Art in Harms’ Way in the Chilliwack gallery

There will be 75 original works by Harms on display, some for sale at the upcoming show Feb. 19 to March 28.

Artist reception for Art in Harms' Way show is set for Saturday

Artist reception for Art in Harms' Way show is set for Saturday

It’s an opportunity to see oil and watercolour paintings by Chilliwack artist and entrepreneur Robert V. Harms.

There will be 75 original works on display, some for sale at the upcoming show.

The exhibit, Art in Harms’ Way, will be at the Chilliwack Gallery in the Chilliwack Cultural Centre from February 19 to March 28. Harms will also be launching a book about his life and his paintings, Works of Consequence.

The artist was born in Swift Current, Saskatchewan in 1940.

He moved to Chilliwack and attended Chilliwack secondary, graduating 1958, 1959 and finally 1960, with a major in Art, before earning a BA in English and Psychology from UBC. He took some Pre-Architectural and Art Design courses and in 1969 he completed his Master’s Degree in School Administration, graduating at the top of his class.

“Not bad for a dyslexic who was considered to be retarded in the first grade,” he laughs.

With all that education he went back to his Alma Mater as a teacher at Chilliwack Senior High School. It was a hesitant start but after two years he was voted the most popular teacher.

His years as an art teacher were very productive. He ran his class like an open studio, frequently working alongside his students. There are many Chilliwack residents in their 30s and 40s who remember Mr. Harms as being a friendly, strict but fair teacher and administrator. Many thank him for steering them towards a career in art and design.

The desire to be a true Renaissance man led him to get involved in professional wrestling. He was known in the ring as the “Magnificent Mennonite – Canada’s Handsomest Athlete: with a body that men feared and women desired.”  His parents always told him that Mennonites were pacifists True to his up bringing, “he would ‘pass a fist’ wherever it was needed to defeat his opponents.”

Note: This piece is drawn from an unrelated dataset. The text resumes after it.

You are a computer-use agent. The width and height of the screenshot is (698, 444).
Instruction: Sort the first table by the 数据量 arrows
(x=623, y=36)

In his 40th year he realized that he had three bad habits: smoking cigars, drinking coffee and teaching school. He decided to give them all up to develop property.

His first attempt was to develop a motel in which every room would display two original paintings. The motel was never built but he did create some 60 watercolours, which were eventually displayed along with several mosaics and a thousand pound carving of a Unicorn, at a project that was completed, his nightclub The Blue Unicorn. The Cabaret business allowed him to leave teaching, and eventually also the cabaret business. His investments have allowed him to become the patron of his favorite painter of contemporary oils – himself.

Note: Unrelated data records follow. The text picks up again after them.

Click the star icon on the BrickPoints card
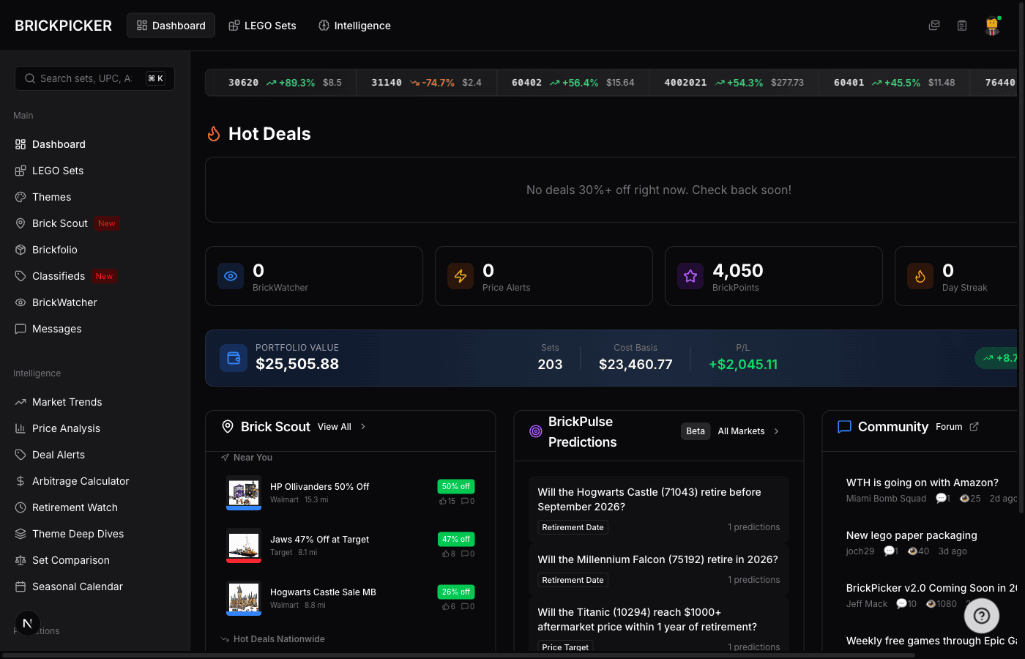 pos(690,276)
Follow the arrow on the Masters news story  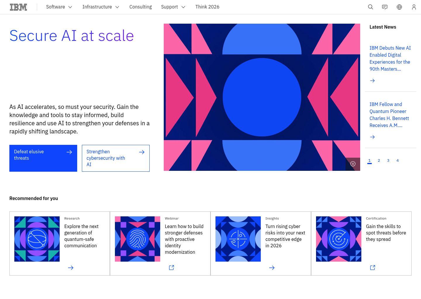coord(372,81)
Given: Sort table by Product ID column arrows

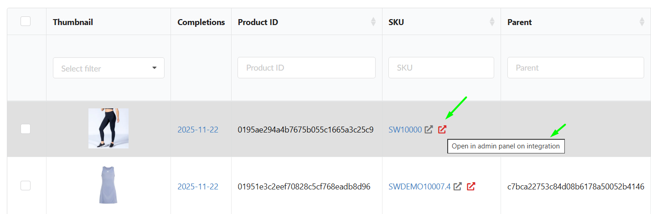Looking at the screenshot, I should click(373, 22).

He and his wife of many years currently live on a genteel estate on the Hope River. He built the house on riverfront acreage to showcase his artwork and sense of design. It also contains an art gallery, which is home to the Harms’ permanent collection.  Harms said he likes to think of it as “The Harmitage.”

His paintings have also been exhibited in solo and group shows in Canada and the United States, many have been displayed in private collections all over the world.

Artist reception for Art in Harms’ Way is set for Saturday, Feb. 21 from 1 p.m. to 3 p.m.